I am pretty sure I memorized this speech back in 4th grade, but until this moment, I had not fully understood what it meant or how important it was. While Lincoln was there to dedicate the cemetery site to the memory of those that died, he was also fulfilling what I believe our Forefathers wanted for this country, “a new nation, conceived in Liberty, and dedicated to the proposition that all men are created equal.” In the 12-year time span from 1776 to 1788 our Founding Fathers led a Revolution against the most powerful country on planet Earth and developed an entirely new nation with a new and experimental form of government. Then in 1863, 75 years after The Constitution was ratified, these men were “testing whether that nation, or any nation so conceived and so dedicated, can long endure” and fighting to ensure “that this nation, under God, shall have a new birth of freedom – and that government of the people, by the people, for the people, shall not perish from the earth.”

Freedom Over Everything

As I look back on this trip, I cannot help but shake my head at the irony. The irony that as I literally walked in the footsteps of our Forefathers, in their homes and in the rooms where they met to debate our future, I had to forfeit my 2nd Amendment rights and the ability to protect myself and my family. These men risked everything to gain freedom for our country, they fought and died to secure our 1st and 2nd Amendment rights. Rights that were specifically written into our Constitution, to prevent Government from creating such restrictions!

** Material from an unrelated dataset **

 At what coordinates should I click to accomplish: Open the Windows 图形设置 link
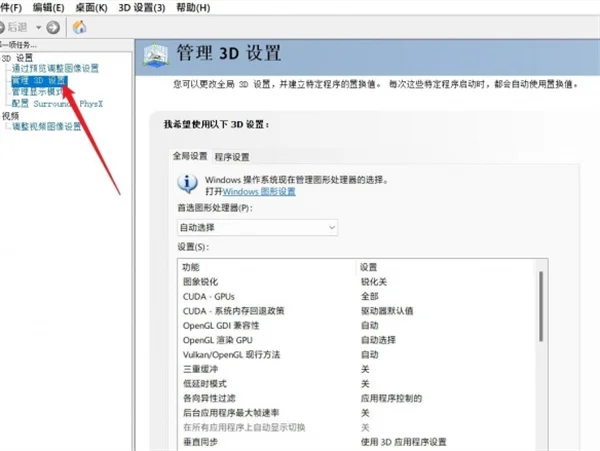[259, 191]
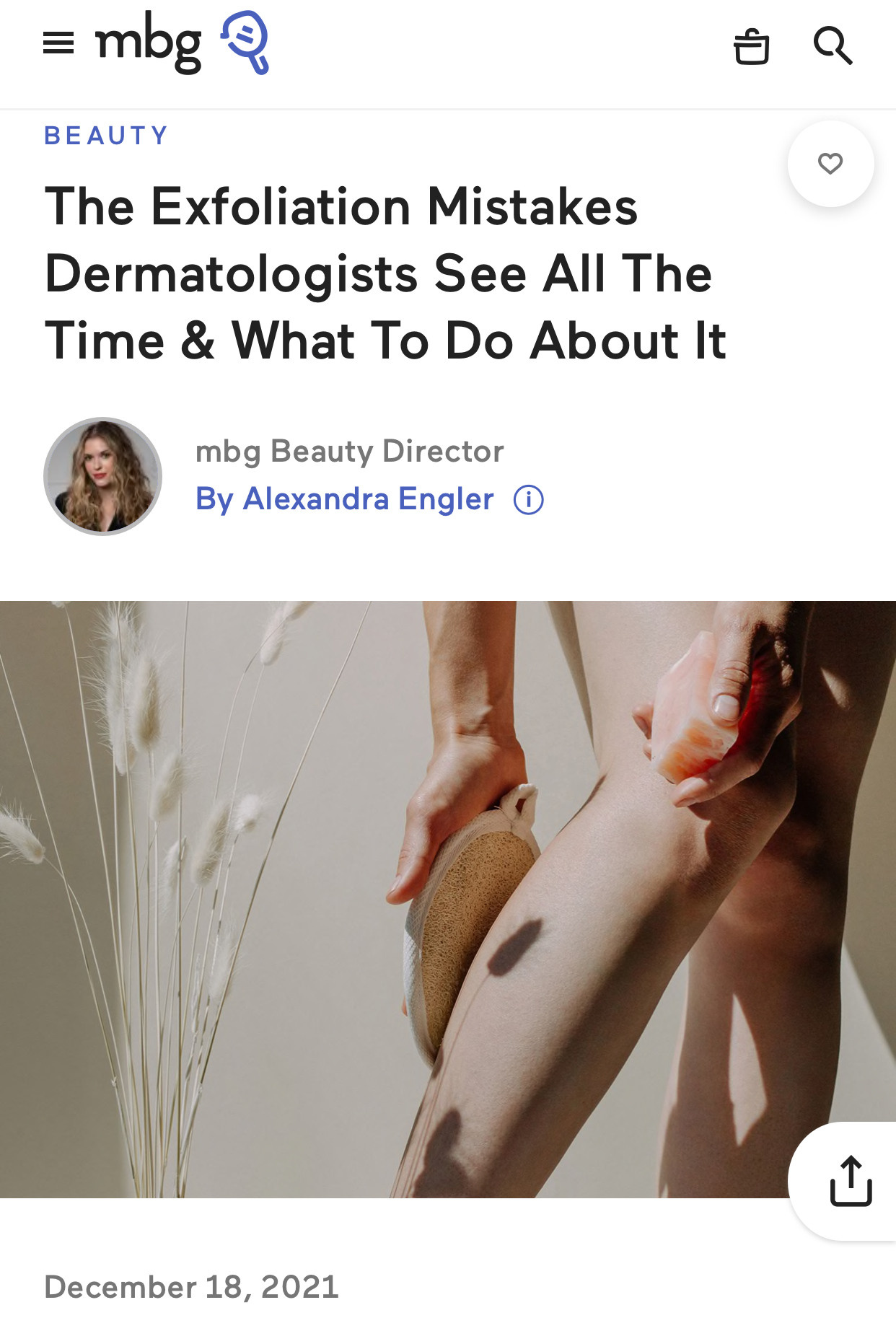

I also walked away with a different perspective on our Founding Fathers. While I believe they were extraordinary men, they were still MEN. Men who had flaws and weaknesses. Men who while simultaneously trying to create a nation “where all men are created equal” were slave owners who did not live up to that ideal. Maybe it was because they lack the political or moral courage to confront the issue of slavery at the time, or maybe it was because they were completely engrossed in defeating the British and starting a new nation from scratch. Either way, I also have a MUCH deeper appreciation for the sacrifice and the freedoms forfeited by the enslaved Men and Women. I truly believe that without them, our Founding Fathers would not have the ability to accomplish what they did. Have we completely fulfilled the vision of the Founding Fathers? I don’t believe we have and I say this not because we live in a racially charged 2021, but because I am the father of both a biological son who is white and a mixed race adopted son. I am fully aware that even in 2021, I may have to have completely different conversations with each of them as they grow up. However, I firmly believe our Founding Fathers wanted a nation where all men are considered equal, but it took men like Abraham Lincoln and Martin Luther King, Jr. (and many many others) to help further this vision.

Today we see an ever-increasing encroachment from our elected officials on our rights, especially our 1st and 2nd Amendment rights. These encroachments are not new, politicians have been using these tactics for hundreds of years in an attempt to keep or gain power and intentionally divide us among racial lines (read The very racist history of gun control. Now is not the time to allow politicians to divide us! Now is the time to remind those politicians that in the United States of America the power resides with THE PEOPLE! And that a “government of the people, by the people, and for the people, shall not perish from the earth.” That we are endowed by our creator with unalienable rights. These rights include Life, Liberty and the Pursuit of Happiness, The Freedom of Speech and the Right to Keep and Bear Arms!